Last month I fulfilled a lifelong dream to visit the Queen Charlotte Islands, also called Haida Gwaii. Cast about 70 miles off British Columbia’s coast and tucked up under Alaska, Haida Gwaii is the ancestral home to the Haida Nation, as well as numerous birds and marine mammals.
Six of us kayakers flew from Vancouver airport to Sand Spit situated on the east side of Haida Gwaii, about midway up the archipelago.
First we toured the north island, dropping in on Haida wood carvers and silver jewelry makers in Old Masset. Then we returned to the main south island and met up with Jo, our vivacious, veteran kayaking guide and owner of Green Coast Kayaking.
We headed south in a rainstorm, but by noon the following day the clouds departed for the horizon and disappeared for the remainder of our eight-day paddle. We missed the heat wave here on Whidbey and gloried in the warmest weather Haida Gwaii has seen in decades.
We paddled, camped, cooked over an open fire, swam in the frigid Pacific and explored some of the most pristine waters and unpopulated lands I’ve ever experienced.
During one of the lowest tides of the summer, we examined sea stars, bat stars, anemones, sea urchins, turban snails and many species of kelp (my favorite being the feather boa) in the natural underwater aquarium of Barnaby Narrows, considered to have one of the most concentrated mass of marine life anywhere.
Above water we searched for the threatened Marbled Murrelets, a sweet little brownish seabird with a short upturned beak. We also found its uncommon cousin, the Ancient Murrelet, similar sized with black and white markings.
Onshore we visited old Haida villages—Tanu, Skedans and Hot Springs—now deserted except for Haida caretakers. Under the spell of the Haida Watchmen’s explanations and stories, moss-draped logs became old downed totems. Notched stumps became mortuary poles, their mortuary boxes and the bones they held having returned to the earth or been carried off by artifact thieves decades ago. Giant pick-up sticks became beams of ancient houses.

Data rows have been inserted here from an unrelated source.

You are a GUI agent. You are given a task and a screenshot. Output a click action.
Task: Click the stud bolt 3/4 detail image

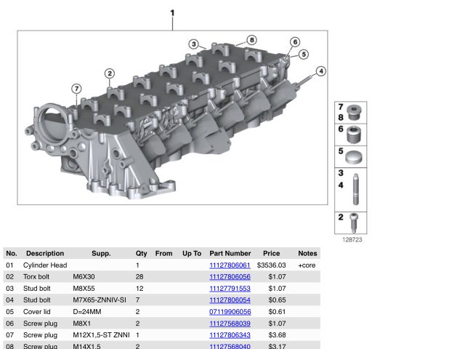click(x=355, y=189)
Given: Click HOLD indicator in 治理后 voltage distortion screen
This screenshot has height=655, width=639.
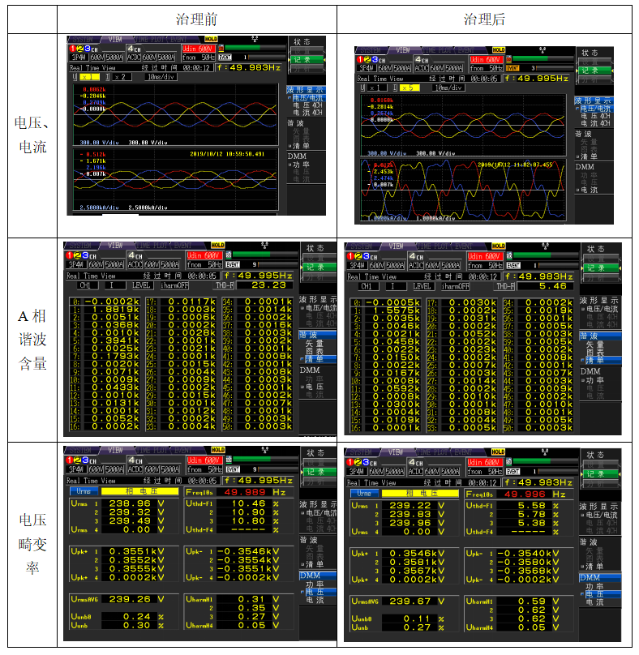Looking at the screenshot, I should [498, 452].
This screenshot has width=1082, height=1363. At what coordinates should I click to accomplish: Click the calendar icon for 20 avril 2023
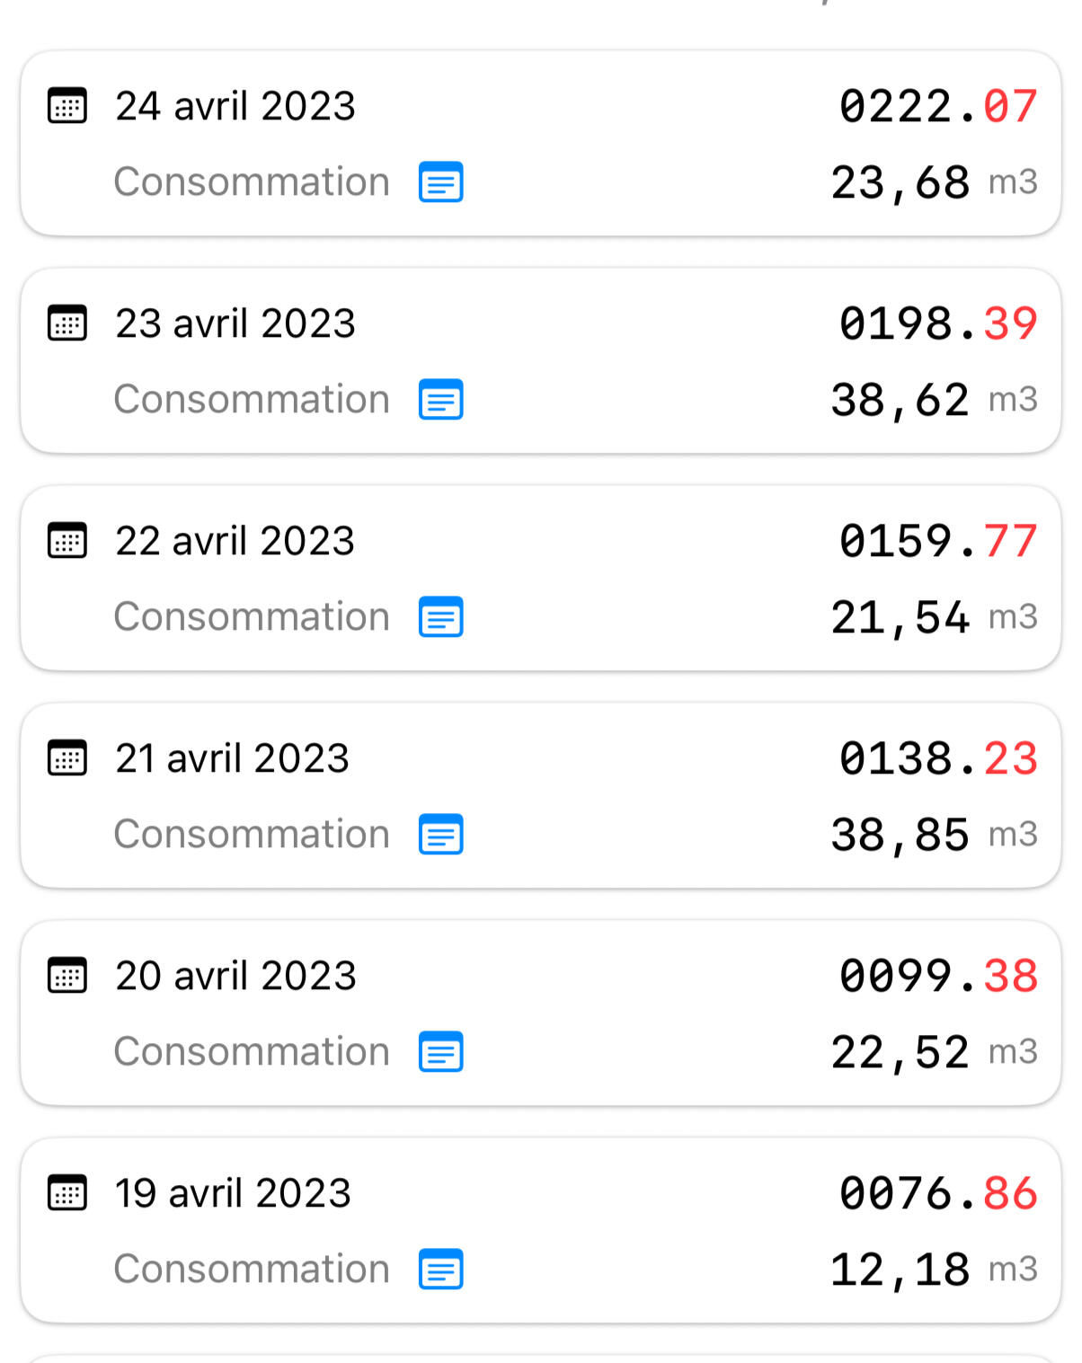coord(67,976)
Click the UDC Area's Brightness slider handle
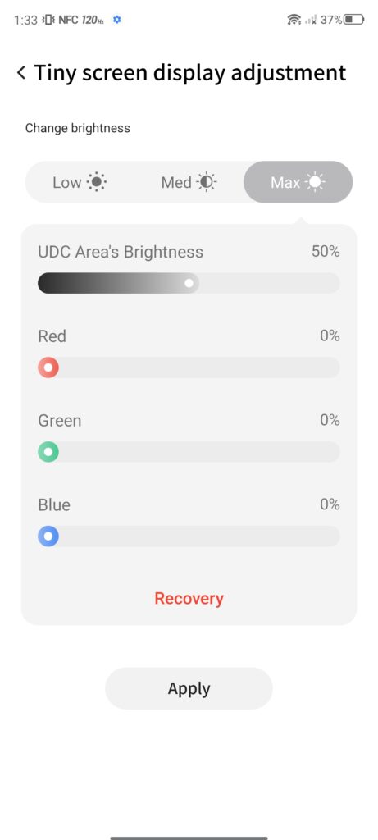This screenshot has height=840, width=378. click(x=189, y=283)
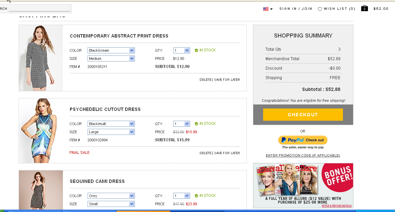The height and width of the screenshot is (212, 395).
Task: Delete the Contemporary Abstract Print Dress
Action: (205, 80)
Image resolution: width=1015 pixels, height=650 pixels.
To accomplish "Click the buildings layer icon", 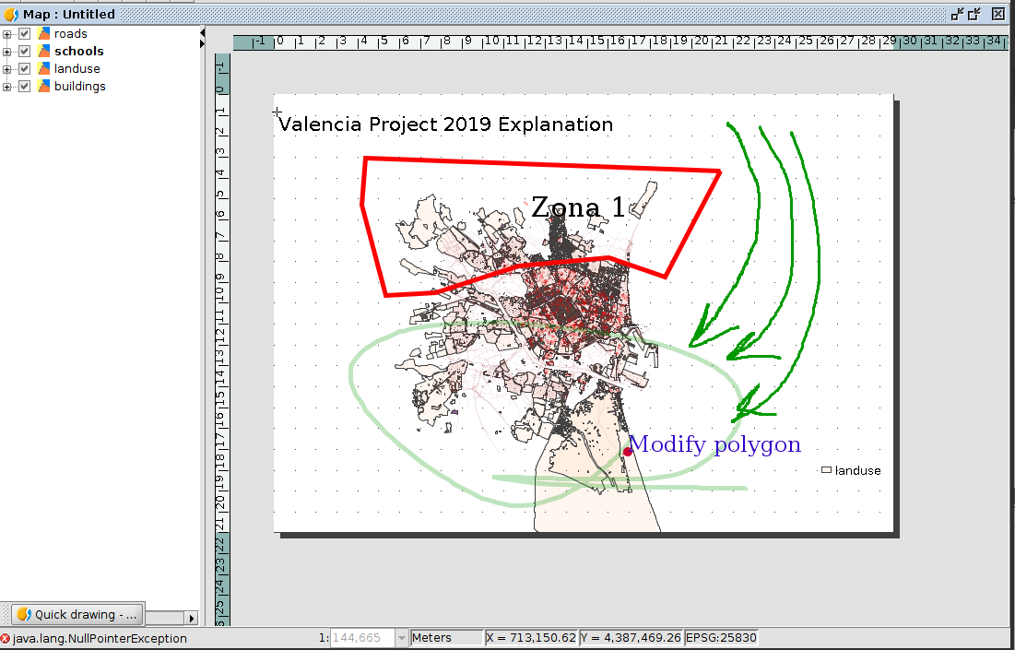I will click(43, 87).
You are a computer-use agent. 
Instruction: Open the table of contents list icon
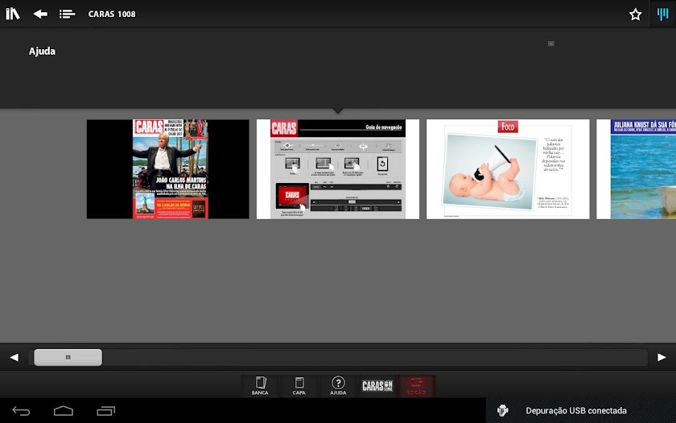67,14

Each day as we paddled through islands, across straits or along the shore, I kept an eye out for Pigeon Guillemots, the black and white seabirds with bright red feet. It was by far the most common bird species we saw, and on occasion I watched adult guillemots carrying food to their young, hidden in rocky burrows.
I’m particularly interested in Pigeon Guillemots, since I coordinate volunteers from Whidbey Audubon who are monitoring local populations of that species for the annual summer survey sponsored by Whidbey Audubon and the Island County Marine Resources Committee. This year we are monitoring 23 colonies, the breeding homes for the nearly 1,000 guillemots that breed and raise their young on Whidbey.
On Whidbey, I have never observed guillemot breeding behavior as unusual as I was to discover on Haida Gwaii. The principal islands of that archipelago are divided in half by a long, east-west inlet, and one small ferry carries a handful of cars and trucks across the inlet between the major islands.
There is no ferry dock, such as we are used to here on Whidbey. Cars drive down a paved boat ramp and bump up onto a metal ramp lowered from either end of the ferry.
As the ferry started off from the southern shore for its half-hour crossing, one of our paddling friends noticed four guillemots sitting on the ferry’s metal ramp. He asked a crew member about the birds.
“They’re kind of like mascots,” the crew responded. “Once we lift the ramp, they fly in underneath. Got their nests in there.”
I was incredulous when I heard this. But later, Jo confirmed it.
Each summer for the past four years, guillemots have laid their eggs and raised their young on the ferry, riding it back and forth. They dive underwater to catch fish, grasp the prey in their beaks and fly back to the moving ferry to deliver the fish to their young.
I’m still puzzled as to why with hundreds of miles of rugged, rocky coastline, these gregarious guillemots choose to nest on the one ferry in all of Haida Gwaii.
This morning I was back surveying our Whidbey guillemots. Many of the young birds have already fledged from their burrows high on the bluff. When the young are ready to leave the burrow, they must tumble down the steep bluff, maneuver their way over and around drift logs, and wobble across the beach before finding the safety of open water.
In contrast, those young Haida Gwaii guillemots simply hop off the ferry and plop onto the water.